Because it is a bargaining counter, North Korea is not keen to dismantle its entire nuclear program for the promise of economic aid, political legitimacy and the construction of nuclear power reactors (by its neighbors South Korea and Japan) powered by low-grade nuclear fuel, without the potential of turning into atomic bombs.
Pyongyang would like its denuclearization (if it were to happen at all) sequentially based on specific concessions from its dialogue patners with each successive step on the denuclearization ladder. The trouble, though, is that with its preferred sequential approach, North Korea can always go back to reviving the entire nuclear cycle at any time, if not satisfied with what it is getting in return.

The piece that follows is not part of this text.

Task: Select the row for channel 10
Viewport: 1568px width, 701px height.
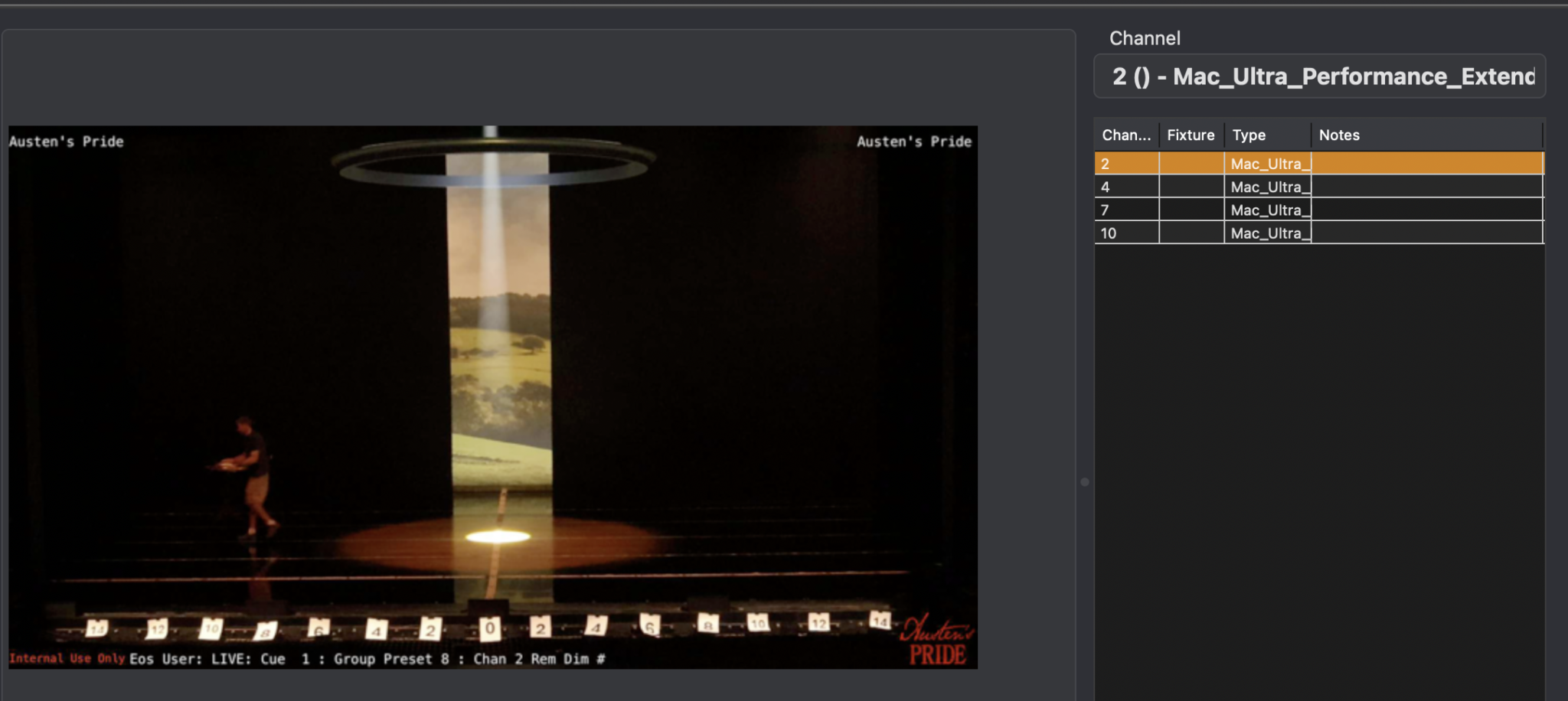Action: pos(1125,232)

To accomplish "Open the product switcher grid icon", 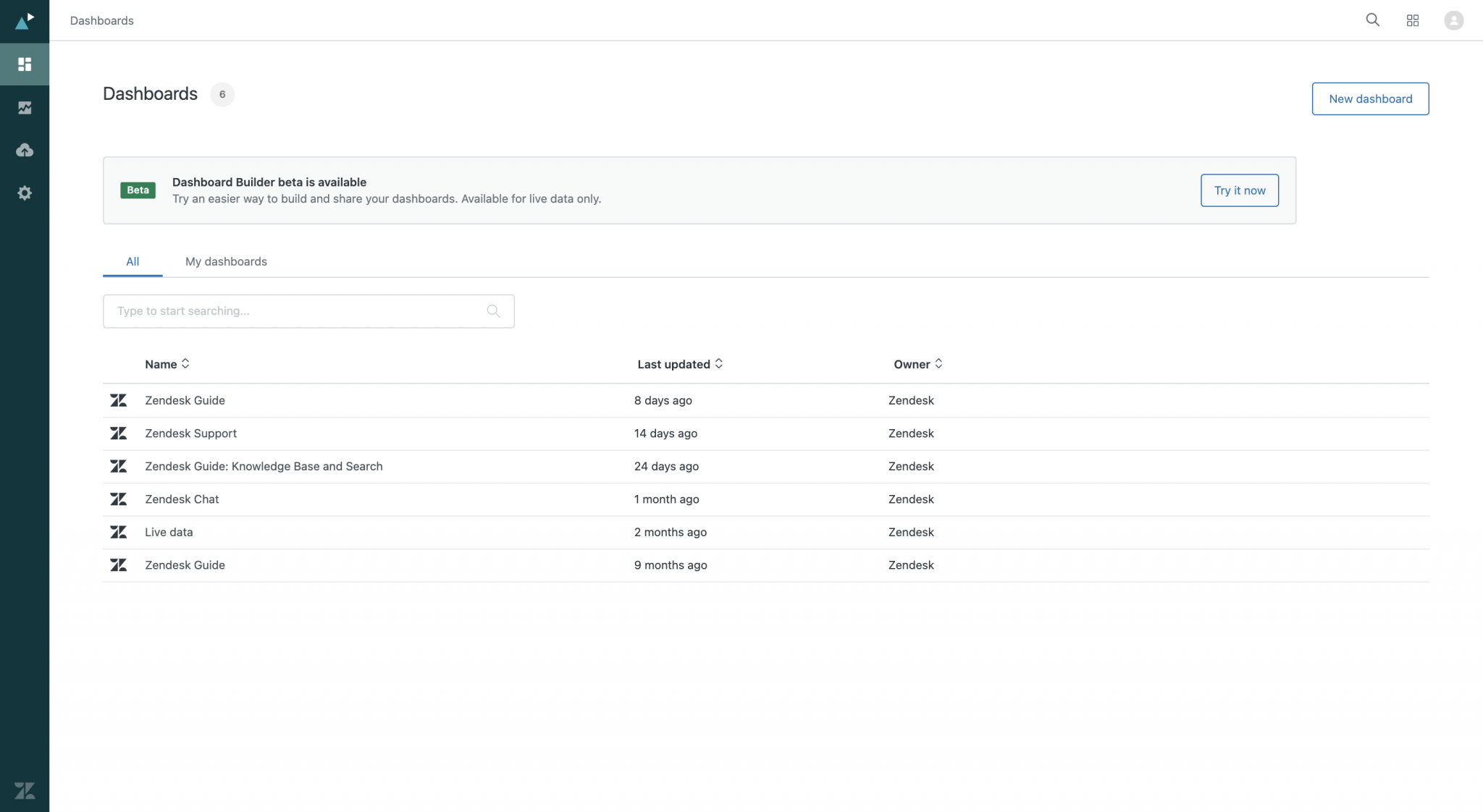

It has happened before with the tardy progress of the 1994 nuclear deal, and new political problems during the Bush administration.
Therefore, one shouldn’t read too much into Pyongyang’s concessions (with or without possible denuclearization talks at some point) that seem tactical to defuse a dangerous situation. The US, in any case, doesn’t seem in any hurry to get back to any kind of dialogue with Pyongyang without tangible progress on the nuclear issue.
At the same time, though, the situation between the two Koreas remains quite tense.
The Korean issue has much wider implications. It is tied down with China’s commitment to North Korea, Japan’s fear of North Korean nuclear program and China’s regional bellicosity (backed with its military build up), and apparent US determination to stick around the Asia-Pacific region and with its allies.
Japan, for instance, is becoming increasingly concerned about China’s combative regional posture. Beijing is asserting its sovereignty over South China Sea, ignoring the rival claims of other South East Asian countries.
It has also sought to go ahead with gas exploration in East China Sea, where Japan claims sovereignty over Senkaku Islands (Diaoyu Islands to the Chinese), claimed also by China and Taiwan.
This has created some ugly incidents, with potential to get uglier if not handled with care.
China’s high pitch nationalist reaction against the detention of the captain of a Chinese fishing trawler that collided with two Japanese patrol boats is an example in point. Japan caved in by releasing the captain, and defused the situation.
Japan’s new National Defense Program Guidelines point to China’s military activities and lack of transparency as matters “of concern for the regional and global community.”
The new strategic doctrine shifts the emphasis on defending the country’s northern borders from Russia to confront the new situation arising from the rise of China. And to this end, it is planning a significant increase in its naval defenses.
For instance, it will increase from four to six the number of destroyers equipped with Aegis anti-ballistic missile technology. This will strengthen the joint missile shield it is developing with the United States. Japan is also enlarging its submarine fleet from 16 to 22.
Japan also sees, “North Korea’s nuclear and missile issues [as]…grave destabilizing factors to regional security.” And with China unwilling or unable to restrain North Korea, it is easy to imagine Japan’s sense of a security threat.
The combination of China’s so-called “peaceful rise”, and North Korea’s gung-ho behavior, is leading some regional countries to draw even closer to the United States to counter a dangerous situation. Will this keep a lid on China’s ambitions and North Korea’s brinkmanship? Only time will tell.